→ **EXERCISE GOAL**
Please restate the data word for word, in full.

→ **ENTRIES PROVIDED**

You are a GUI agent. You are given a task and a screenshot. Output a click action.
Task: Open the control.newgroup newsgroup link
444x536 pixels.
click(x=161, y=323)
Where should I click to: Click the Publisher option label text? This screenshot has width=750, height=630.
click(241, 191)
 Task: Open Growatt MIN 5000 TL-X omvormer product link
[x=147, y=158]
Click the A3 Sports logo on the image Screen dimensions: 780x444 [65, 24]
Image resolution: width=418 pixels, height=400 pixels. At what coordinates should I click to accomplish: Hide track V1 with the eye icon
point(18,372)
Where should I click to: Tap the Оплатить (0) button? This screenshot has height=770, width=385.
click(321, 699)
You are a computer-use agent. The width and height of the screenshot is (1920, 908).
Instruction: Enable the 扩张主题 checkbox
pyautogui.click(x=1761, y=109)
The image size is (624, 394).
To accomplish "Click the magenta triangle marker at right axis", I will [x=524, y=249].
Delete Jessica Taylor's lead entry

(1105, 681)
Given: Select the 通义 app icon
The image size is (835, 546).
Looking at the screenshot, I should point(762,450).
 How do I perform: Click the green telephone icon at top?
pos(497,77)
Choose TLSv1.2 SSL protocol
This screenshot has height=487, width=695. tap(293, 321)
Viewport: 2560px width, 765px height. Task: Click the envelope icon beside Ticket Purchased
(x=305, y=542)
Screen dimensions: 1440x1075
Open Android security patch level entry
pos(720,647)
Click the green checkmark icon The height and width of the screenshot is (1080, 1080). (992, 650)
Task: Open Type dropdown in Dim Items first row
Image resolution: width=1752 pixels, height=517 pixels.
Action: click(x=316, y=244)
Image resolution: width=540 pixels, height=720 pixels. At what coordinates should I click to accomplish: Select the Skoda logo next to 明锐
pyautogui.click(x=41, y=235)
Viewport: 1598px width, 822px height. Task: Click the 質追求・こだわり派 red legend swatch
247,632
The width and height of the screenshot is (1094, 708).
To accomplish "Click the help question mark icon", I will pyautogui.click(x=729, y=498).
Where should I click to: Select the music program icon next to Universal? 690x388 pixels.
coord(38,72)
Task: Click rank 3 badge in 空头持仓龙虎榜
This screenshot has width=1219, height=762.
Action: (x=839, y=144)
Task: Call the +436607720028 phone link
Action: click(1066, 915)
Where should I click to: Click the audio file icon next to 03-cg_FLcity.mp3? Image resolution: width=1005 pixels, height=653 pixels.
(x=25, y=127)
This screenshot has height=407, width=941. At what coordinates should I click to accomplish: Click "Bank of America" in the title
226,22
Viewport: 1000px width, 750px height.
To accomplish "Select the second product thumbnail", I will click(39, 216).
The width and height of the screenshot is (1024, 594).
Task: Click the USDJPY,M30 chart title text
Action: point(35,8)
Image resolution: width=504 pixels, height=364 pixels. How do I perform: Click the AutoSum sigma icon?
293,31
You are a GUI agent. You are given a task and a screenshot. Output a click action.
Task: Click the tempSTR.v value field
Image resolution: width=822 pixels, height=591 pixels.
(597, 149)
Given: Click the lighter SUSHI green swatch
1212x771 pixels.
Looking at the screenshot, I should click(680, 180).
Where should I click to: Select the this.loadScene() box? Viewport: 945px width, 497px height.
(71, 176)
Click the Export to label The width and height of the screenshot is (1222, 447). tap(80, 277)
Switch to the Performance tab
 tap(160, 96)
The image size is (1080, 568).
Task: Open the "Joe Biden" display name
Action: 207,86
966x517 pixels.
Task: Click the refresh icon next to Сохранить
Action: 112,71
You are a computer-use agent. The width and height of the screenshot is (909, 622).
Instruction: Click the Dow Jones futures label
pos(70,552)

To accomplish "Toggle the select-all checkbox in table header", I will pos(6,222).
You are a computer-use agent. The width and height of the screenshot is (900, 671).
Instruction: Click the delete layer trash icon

→ **ANSWER TO THE EXERCISE**
You are a GUI agent. You are given a task and a screenshot. Output a click action.
Task: Open the control.newgroup newsgroup link
444x536 pixels.
click(x=161, y=323)
Where should I click to: Click the Publisher option label text? This screenshot has width=750, height=630.
click(241, 191)
 Task: Open Growatt MIN 5000 TL-X omvormer product link
[x=147, y=158]
Click the A3 Sports logo on the image Screen dimensions: 780x444 [65, 24]
Image resolution: width=418 pixels, height=400 pixels. At what coordinates should I click to accomplish: Hide track V1 with the eye icon
point(18,372)
Where should I click to: Tap the Оплатить (0) button? This screenshot has height=770, width=385.
click(321, 699)
You are a computer-use agent. The width and height of the screenshot is (1920, 908).
Instruction: Enable the 扩张主题 checkbox
pyautogui.click(x=1761, y=109)
The image size is (624, 394).
To accomplish "Click the magenta triangle marker at right axis", I will [x=524, y=249].
Delete Jessica Taylor's lead entry

(1105, 681)
Given: Select the 通义 app icon
The image size is (835, 546).
Looking at the screenshot, I should point(762,450).
 How do I perform: Click the green telephone icon at top?
pos(497,77)
Choose TLSv1.2 SSL protocol
This screenshot has height=487, width=695. tap(293, 321)
Viewport: 2560px width, 765px height. Task: Click the envelope icon beside Ticket Purchased
(x=305, y=542)
Screen dimensions: 1440x1075
Open Android security patch level entry
pos(720,647)
Click the green checkmark icon The height and width of the screenshot is (1080, 1080). (992, 650)
Task: Open Type dropdown in Dim Items first row
Image resolution: width=1752 pixels, height=517 pixels.
Action: click(x=316, y=244)
Image resolution: width=540 pixels, height=720 pixels. At what coordinates should I click to accomplish: Select the Skoda logo next to 明锐
pyautogui.click(x=41, y=235)
Viewport: 1598px width, 822px height. Task: Click the 質追求・こだわり派 red legend swatch
247,632
The width and height of the screenshot is (1094, 708).
To accomplish "Click the help question mark icon", I will pyautogui.click(x=729, y=498).
Where should I click to: Select the music program icon next to Universal? 690x388 pixels.
coord(38,72)
Task: Click rank 3 badge in 空头持仓龙虎榜
This screenshot has width=1219, height=762.
Action: (x=839, y=144)
Task: Call the +436607720028 phone link
Action: click(1066, 915)
Where should I click to: Click the audio file icon next to 03-cg_FLcity.mp3? Image resolution: width=1005 pixels, height=653 pixels.
(x=25, y=127)
This screenshot has height=407, width=941. At what coordinates should I click to accomplish: Click "Bank of America" in the title
226,22
Viewport: 1000px width, 750px height.
To accomplish "Select the second product thumbnail", I will click(39, 216).
The width and height of the screenshot is (1024, 594).
Task: Click the USDJPY,M30 chart title text
Action: point(35,8)
Image resolution: width=504 pixels, height=364 pixels. How do I perform: Click the AutoSum sigma icon?
293,31
You are a GUI agent. You are given a task and a screenshot. Output a click action.
Task: Click the tempSTR.v value field
Image resolution: width=822 pixels, height=591 pixels.
(597, 149)
Given: Click the lighter SUSHI green swatch
1212x771 pixels.
Looking at the screenshot, I should click(680, 180).
Where should I click to: Select the this.loadScene() box? Viewport: 945px width, 497px height.
(71, 176)
Click the Export to label The width and height of the screenshot is (1222, 447). tap(80, 277)
Switch to the Performance tab
 tap(160, 96)
The image size is (1080, 568).
Task: Open the "Joe Biden" display name
Action: 207,86
966x517 pixels.
Task: Click the refresh icon next to Сохранить
Action: 112,71
You are a computer-use agent. The width and height of the screenshot is (909, 622).
Instruction: Click the Dow Jones futures label
pos(70,552)

To accomplish "Toggle the select-all checkbox in table header", I will pos(6,222).
You are a computer-use agent. The width and height of the screenshot is (900, 671).
Instruction: Click the delete layer trash icon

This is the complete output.